Thermo-economic Analysis of Lead-based Reactor System Integrated With the Recompression Supercritical CO₂ Brayton Cycle

In this paper, a complete thermo-economic model is developed for the lead-based reactor system (LFRs) integrated with the recompression supercritical CO₂ (S-CO₂) Brayton cycle. Based on the model, the thermo-economic performance of the whole LFRs is investigated under different operating conditions, and the effect of turbine inlet temperature, main compressor inlet temperature, total recuperator conductance (the product of the heat transfer coefficient and the area), maximum cycle pressure on the thermo-economic performance of the integrated LFRs is discussed, respectively.
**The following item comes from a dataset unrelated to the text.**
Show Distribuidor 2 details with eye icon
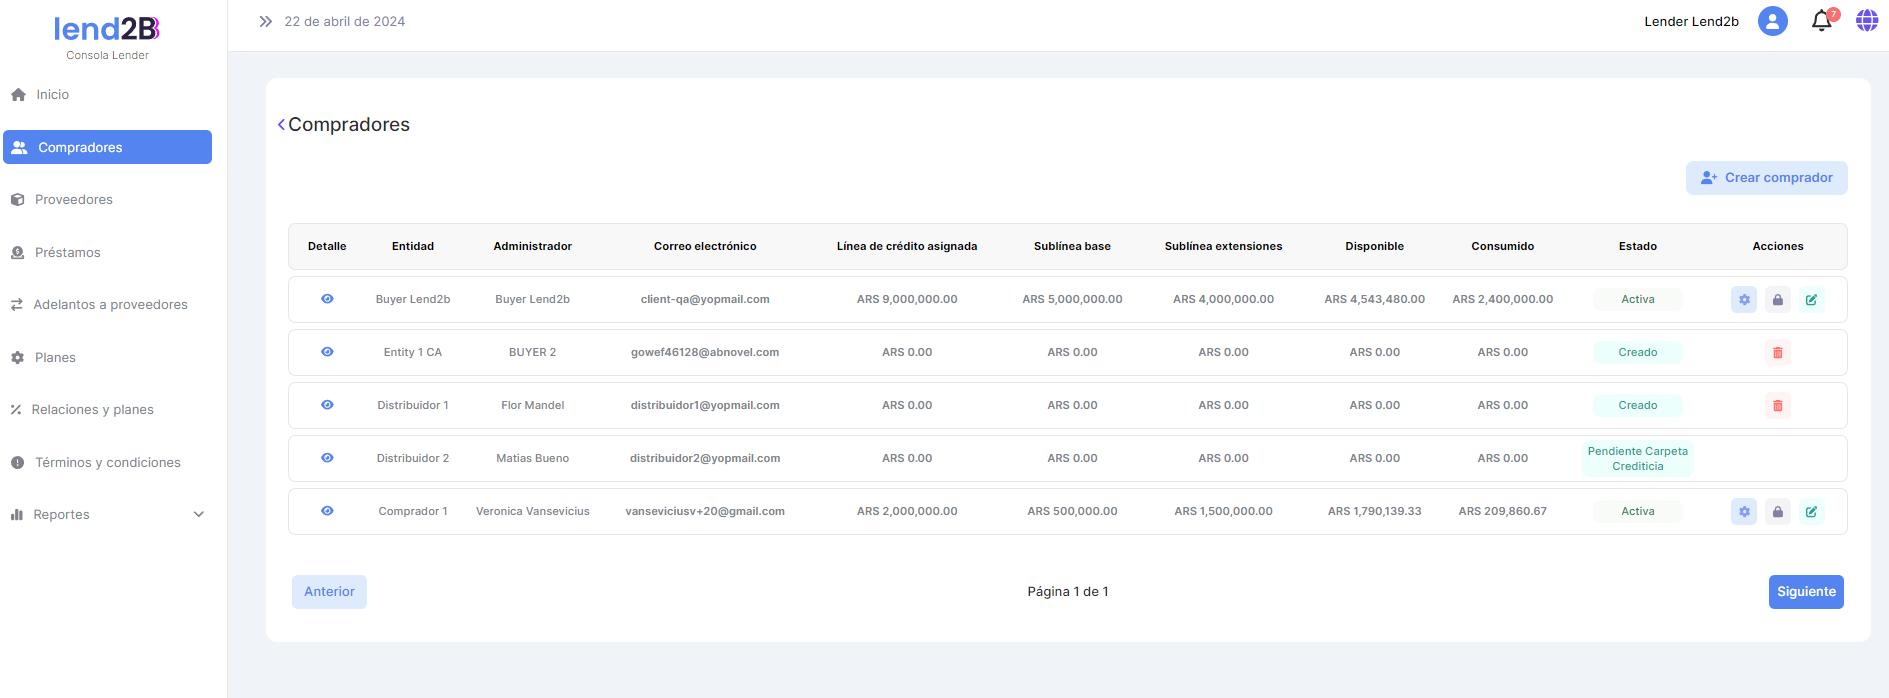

The results are presented as follow. First, the turbine inlet temperature has a parabolic effect on the electricity production cost (EPC ) of the integrated LFRs, which exhibits that the excessive operating temperature is not beneficial to the economic performance of the integrated LFRs. Second, both of the increasing of maximum cycle pressure and total recuperator conductance can improve the efficiency of the integrated LFRs and EPC of system as well. Thus, the thermodynamic performance and economic performance of the integrated LFRs should be considered at the same time for the selection of maximum cycle pressure and total recuperator conductance. Finally, the optimum inlet temperature of the main compressor should be set in the range of 32~41℃, because the thermo-economic performance of LFRs gets worse when the main compressor inlet temperature exceeds 41℃.